Start of Exercise material

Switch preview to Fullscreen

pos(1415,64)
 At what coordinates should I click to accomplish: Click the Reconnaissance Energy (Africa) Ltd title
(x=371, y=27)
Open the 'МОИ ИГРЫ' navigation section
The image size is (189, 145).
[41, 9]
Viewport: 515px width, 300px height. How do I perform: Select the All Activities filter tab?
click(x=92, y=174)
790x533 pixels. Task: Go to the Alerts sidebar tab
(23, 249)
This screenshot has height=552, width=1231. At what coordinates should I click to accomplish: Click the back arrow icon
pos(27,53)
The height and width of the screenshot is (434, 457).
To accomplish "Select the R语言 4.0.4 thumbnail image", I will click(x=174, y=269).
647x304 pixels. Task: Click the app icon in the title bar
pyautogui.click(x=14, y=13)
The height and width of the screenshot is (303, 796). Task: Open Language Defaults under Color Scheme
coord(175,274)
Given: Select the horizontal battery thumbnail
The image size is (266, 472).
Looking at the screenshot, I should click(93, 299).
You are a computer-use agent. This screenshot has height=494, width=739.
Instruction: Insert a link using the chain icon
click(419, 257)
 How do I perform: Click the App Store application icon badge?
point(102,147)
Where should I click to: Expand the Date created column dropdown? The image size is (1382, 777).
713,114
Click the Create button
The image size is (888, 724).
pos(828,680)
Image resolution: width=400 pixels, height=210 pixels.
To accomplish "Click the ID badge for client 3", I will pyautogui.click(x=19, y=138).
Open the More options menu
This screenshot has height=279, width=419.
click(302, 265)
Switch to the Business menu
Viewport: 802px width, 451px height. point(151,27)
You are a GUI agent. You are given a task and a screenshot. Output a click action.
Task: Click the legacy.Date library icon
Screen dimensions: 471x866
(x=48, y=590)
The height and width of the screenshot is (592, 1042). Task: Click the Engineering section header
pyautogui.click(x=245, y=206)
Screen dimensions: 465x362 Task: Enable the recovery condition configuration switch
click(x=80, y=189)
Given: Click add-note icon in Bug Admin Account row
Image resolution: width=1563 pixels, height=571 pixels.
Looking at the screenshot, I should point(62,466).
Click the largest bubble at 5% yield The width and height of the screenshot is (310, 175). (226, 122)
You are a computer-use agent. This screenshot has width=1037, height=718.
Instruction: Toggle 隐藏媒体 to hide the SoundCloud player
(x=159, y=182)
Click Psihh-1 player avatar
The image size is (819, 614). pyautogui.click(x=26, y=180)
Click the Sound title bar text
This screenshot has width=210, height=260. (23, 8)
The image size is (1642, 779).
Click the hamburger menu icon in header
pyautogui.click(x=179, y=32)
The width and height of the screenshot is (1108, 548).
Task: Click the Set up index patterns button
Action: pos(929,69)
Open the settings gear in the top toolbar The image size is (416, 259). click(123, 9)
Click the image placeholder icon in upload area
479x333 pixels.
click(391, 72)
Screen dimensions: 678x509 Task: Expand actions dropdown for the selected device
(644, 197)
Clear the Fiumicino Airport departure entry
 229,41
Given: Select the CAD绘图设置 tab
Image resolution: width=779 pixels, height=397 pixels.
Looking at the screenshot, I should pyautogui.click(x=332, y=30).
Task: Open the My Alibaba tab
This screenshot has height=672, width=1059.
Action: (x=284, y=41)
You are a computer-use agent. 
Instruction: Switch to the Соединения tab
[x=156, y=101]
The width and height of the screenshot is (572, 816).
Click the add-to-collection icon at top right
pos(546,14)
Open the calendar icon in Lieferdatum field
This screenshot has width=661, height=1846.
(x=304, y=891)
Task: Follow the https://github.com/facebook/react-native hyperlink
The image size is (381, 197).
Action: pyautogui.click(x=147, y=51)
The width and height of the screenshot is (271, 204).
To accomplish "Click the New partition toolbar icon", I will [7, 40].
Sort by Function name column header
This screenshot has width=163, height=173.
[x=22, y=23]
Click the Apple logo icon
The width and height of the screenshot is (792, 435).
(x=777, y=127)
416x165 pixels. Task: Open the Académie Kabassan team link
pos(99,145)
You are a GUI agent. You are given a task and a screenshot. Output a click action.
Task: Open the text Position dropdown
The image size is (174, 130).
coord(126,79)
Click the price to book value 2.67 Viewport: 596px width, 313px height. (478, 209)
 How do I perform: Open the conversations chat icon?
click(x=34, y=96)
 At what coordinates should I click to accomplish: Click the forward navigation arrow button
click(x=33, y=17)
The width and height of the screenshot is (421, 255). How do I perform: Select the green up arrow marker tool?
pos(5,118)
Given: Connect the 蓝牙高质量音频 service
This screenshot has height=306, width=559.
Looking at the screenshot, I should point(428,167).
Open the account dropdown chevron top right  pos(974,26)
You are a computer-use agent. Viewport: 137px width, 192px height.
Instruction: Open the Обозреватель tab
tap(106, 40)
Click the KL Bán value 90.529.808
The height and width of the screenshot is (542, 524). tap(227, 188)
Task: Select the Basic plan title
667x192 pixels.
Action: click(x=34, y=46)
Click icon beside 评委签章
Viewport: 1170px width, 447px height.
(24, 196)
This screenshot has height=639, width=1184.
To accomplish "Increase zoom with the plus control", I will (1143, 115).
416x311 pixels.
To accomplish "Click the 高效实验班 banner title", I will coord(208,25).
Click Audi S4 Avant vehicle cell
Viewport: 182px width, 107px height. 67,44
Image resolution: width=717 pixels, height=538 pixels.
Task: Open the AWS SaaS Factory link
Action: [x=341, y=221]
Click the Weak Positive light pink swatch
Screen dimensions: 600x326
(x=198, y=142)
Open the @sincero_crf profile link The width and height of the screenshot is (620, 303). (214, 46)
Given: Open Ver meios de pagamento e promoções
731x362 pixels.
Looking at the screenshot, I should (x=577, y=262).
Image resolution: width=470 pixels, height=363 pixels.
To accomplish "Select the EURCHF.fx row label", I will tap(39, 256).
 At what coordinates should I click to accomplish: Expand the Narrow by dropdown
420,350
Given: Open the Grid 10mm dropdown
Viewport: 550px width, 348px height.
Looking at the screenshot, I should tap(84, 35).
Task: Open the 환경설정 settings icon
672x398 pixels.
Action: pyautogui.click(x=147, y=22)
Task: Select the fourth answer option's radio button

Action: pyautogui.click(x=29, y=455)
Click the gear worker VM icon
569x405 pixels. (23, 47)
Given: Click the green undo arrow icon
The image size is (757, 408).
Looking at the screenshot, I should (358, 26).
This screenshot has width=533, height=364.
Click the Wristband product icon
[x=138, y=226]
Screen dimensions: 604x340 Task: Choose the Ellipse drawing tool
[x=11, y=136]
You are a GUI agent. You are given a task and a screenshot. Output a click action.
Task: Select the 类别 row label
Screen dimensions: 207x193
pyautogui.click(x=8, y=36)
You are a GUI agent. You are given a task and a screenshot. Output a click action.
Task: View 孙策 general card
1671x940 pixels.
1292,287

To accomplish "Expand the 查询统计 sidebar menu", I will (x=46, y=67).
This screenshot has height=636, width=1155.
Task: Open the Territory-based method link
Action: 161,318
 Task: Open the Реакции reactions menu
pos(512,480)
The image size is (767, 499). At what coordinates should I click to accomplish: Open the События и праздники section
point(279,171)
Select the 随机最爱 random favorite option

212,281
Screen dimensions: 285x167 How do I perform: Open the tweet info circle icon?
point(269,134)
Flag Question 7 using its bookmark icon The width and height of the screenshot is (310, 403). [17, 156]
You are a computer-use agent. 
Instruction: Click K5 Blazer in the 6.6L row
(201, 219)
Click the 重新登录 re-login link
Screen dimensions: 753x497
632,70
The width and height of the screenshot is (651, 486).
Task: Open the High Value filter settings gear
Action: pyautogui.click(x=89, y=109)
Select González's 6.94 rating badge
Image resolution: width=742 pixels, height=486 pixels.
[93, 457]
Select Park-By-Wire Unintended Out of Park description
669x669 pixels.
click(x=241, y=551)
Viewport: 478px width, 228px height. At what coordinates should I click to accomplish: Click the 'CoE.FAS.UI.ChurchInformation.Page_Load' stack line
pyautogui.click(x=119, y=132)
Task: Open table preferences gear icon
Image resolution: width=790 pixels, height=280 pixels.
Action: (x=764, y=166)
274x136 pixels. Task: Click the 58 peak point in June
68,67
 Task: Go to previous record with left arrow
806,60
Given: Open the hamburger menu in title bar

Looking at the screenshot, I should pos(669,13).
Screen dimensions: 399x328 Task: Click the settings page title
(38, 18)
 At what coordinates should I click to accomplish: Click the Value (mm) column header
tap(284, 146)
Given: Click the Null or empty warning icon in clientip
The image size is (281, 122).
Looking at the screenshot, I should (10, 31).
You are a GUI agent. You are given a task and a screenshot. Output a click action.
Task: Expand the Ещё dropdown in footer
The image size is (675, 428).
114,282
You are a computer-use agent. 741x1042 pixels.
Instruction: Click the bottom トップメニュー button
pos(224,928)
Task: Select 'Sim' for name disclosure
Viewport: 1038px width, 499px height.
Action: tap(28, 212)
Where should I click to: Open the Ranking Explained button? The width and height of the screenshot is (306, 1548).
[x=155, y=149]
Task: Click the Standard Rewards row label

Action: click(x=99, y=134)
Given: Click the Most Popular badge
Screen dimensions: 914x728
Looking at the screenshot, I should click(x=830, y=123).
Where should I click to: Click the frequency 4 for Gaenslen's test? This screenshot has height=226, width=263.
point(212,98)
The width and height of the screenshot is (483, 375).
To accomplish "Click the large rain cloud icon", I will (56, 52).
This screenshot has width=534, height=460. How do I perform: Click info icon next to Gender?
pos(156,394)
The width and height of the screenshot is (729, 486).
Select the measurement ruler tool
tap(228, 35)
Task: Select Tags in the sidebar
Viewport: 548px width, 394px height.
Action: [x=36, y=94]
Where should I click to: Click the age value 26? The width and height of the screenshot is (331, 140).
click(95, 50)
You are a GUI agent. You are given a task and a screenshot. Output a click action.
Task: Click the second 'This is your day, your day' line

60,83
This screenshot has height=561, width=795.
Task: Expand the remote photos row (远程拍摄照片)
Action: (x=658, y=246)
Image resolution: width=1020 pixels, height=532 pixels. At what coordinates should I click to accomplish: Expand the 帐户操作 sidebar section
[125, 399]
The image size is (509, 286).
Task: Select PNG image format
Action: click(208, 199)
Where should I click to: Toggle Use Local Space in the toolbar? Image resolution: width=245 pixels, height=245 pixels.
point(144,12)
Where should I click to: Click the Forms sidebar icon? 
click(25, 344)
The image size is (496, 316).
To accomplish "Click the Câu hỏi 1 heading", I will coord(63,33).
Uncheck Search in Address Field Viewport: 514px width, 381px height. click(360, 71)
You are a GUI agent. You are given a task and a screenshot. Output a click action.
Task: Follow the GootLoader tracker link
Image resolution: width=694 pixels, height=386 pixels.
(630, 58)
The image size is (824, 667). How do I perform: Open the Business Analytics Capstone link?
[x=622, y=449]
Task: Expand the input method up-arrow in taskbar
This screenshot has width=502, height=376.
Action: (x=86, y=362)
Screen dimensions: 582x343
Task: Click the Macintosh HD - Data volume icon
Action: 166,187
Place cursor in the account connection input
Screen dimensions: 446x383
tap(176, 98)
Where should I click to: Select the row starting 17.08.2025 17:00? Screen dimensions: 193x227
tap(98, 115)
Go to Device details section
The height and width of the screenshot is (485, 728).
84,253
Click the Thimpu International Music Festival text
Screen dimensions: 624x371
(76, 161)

End of Exercise material

Activity –
Your answer should consist only of the lines above between the line holding "The width and height of the screenshot is (421, 255)." and the line holding "Open the account", inclusive, each transcribed exactly.

Answer for this exercise –
The width and height of the screenshot is (421, 255). How do I perform: Select the green up arrow marker tool?
pos(5,118)
Given: Connect the 蓝牙高质量音频 service
This screenshot has height=306, width=559.
Looking at the screenshot, I should point(428,167).
Open the account dropdown chevron top right  pos(974,26)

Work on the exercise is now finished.